Luke 12:16-21 (The Rich Man and His Granaries)
Until we figure out who we are, our actions have no purpose. We will end up doing one thing one day, and something contrary the next.
Because we are fallen, our default purpose is selfish and egoistic and sees other people based on what they can do for us. Some days we see benefit in working with and helping other people, but other days we see no benefit from helping them and so we ignore them or even work against them.
So it is with all of our riches, whether they are material or spiritual. Our default setting, in our selfishness, is to dole them out tactically – if at all – based on our feelings will bring the greatest security, influence, pleasure, or the most of whatever will satisfy the emotional impulse that is dominating us at the time. People with friendly emotions will share more, people who are dominated by fear will invest in protection, people who are more epicurean will invest in luxuries, people who crave status will use their resources to show off, and so on.
This has a certain kind of logic, but it is the logic of the world, not the logic of the Logos; nor is it the way to live a joyful life here or in the eternal life that is to come.

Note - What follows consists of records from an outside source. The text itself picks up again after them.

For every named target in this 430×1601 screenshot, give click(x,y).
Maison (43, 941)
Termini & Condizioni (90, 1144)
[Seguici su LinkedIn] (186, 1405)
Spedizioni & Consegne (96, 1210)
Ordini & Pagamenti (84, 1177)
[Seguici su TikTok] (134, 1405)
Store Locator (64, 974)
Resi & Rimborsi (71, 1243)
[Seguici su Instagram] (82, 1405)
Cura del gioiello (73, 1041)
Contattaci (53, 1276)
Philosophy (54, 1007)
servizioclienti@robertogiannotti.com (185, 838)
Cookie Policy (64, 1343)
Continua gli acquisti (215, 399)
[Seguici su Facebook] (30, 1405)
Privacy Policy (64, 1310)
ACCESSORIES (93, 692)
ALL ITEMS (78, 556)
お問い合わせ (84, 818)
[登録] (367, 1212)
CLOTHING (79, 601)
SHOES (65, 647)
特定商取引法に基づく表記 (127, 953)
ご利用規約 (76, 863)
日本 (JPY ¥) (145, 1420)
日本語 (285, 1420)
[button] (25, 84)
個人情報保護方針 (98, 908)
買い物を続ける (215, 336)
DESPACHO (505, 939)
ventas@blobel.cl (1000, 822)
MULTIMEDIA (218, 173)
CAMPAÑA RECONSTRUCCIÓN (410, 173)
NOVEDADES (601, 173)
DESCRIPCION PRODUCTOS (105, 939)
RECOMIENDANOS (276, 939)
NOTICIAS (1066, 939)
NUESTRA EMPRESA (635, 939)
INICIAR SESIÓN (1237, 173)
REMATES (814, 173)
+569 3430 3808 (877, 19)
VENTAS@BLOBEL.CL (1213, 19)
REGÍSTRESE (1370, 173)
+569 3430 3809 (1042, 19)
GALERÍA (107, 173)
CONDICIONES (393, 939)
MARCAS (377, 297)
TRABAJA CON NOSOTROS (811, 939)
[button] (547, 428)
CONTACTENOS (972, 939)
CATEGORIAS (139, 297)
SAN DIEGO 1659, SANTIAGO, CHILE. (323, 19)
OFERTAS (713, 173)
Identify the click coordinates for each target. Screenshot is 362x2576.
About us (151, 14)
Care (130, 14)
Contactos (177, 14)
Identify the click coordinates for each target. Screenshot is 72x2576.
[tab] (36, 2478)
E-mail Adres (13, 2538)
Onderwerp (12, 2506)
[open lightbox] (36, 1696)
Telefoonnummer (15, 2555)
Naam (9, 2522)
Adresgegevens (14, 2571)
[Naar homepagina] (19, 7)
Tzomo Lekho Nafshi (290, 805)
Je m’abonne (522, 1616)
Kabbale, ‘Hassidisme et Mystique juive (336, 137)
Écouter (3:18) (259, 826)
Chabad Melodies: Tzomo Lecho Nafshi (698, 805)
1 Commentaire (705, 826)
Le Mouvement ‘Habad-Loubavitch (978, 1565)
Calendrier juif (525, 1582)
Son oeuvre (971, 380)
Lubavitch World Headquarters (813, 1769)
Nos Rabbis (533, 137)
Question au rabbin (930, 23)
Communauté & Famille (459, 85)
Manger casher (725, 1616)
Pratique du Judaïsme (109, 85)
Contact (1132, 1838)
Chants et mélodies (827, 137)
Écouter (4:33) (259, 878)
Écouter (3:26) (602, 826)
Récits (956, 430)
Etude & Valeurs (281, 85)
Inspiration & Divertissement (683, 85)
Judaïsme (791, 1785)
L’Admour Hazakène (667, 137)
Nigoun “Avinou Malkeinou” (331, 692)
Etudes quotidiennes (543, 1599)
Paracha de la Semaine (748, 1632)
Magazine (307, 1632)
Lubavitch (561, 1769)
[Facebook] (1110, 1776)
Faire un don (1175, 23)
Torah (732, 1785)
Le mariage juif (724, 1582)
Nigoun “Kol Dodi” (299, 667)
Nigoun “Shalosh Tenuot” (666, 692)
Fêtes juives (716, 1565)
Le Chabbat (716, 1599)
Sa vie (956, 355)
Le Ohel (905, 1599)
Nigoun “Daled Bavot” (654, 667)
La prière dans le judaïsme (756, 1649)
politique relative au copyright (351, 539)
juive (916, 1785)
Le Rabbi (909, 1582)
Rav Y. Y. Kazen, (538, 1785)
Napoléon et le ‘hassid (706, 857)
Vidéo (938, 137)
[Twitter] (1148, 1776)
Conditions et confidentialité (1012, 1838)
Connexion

We need to know who we are. We are certainly more than our emotions. They are a poor guide to living well and a poor guide for making sound decisions.
So who are we? What were we made for? We are sons and daughters of the Most-High, created to accomplish God’s will that humans and humanity are healed and brought into a joyful fellowship with one another and with Him now and in the world to come.
Understanding this allows us to rise above our captivity to our feelings and act in ways that are productive.
The rich man in today’s Gospel didn’t get this. He made the decision about how to use his extra grain based on his feelings rather than on who he was called to be.
It isn’t just that the grain that could have been used to feed the poor will now rot and be stolen; it is that it could have been used to create and sustain connections with the poor to create a bond with them that would have pulled the rich man out of his existential loneliness and completely selfish concerns.
It would have opened a world of fellowship and virtue to him; a world that is denied to all who confine themselves to serving just their feelings; a world that would have transformed him into something greater, something that would have transcended the simple creature his genes and environment alone would have allowed.
Spiritual resources are the same. If we hoard or spend them just according to our feelings, we are no better than the rich man in the parable. They will rot and fester and disappear when they could have become the thing that feeds the hungry, connects us to them, and draws us all up into the glory of God.
We – as individuals, as a parish, and as the Orthodox Church – have an abundance of material and spiritual goods. Far more than we need for our comfort and sustenance. This bounty was not meant to be hoarded, but to be shared; not because we are nice or because we want more friends, but because it is our calling to serve others, to draw us all into unity with God through Christ Jesus. This is the only way to change the wealth of this world – both material and spiritual – into an internal inheritance.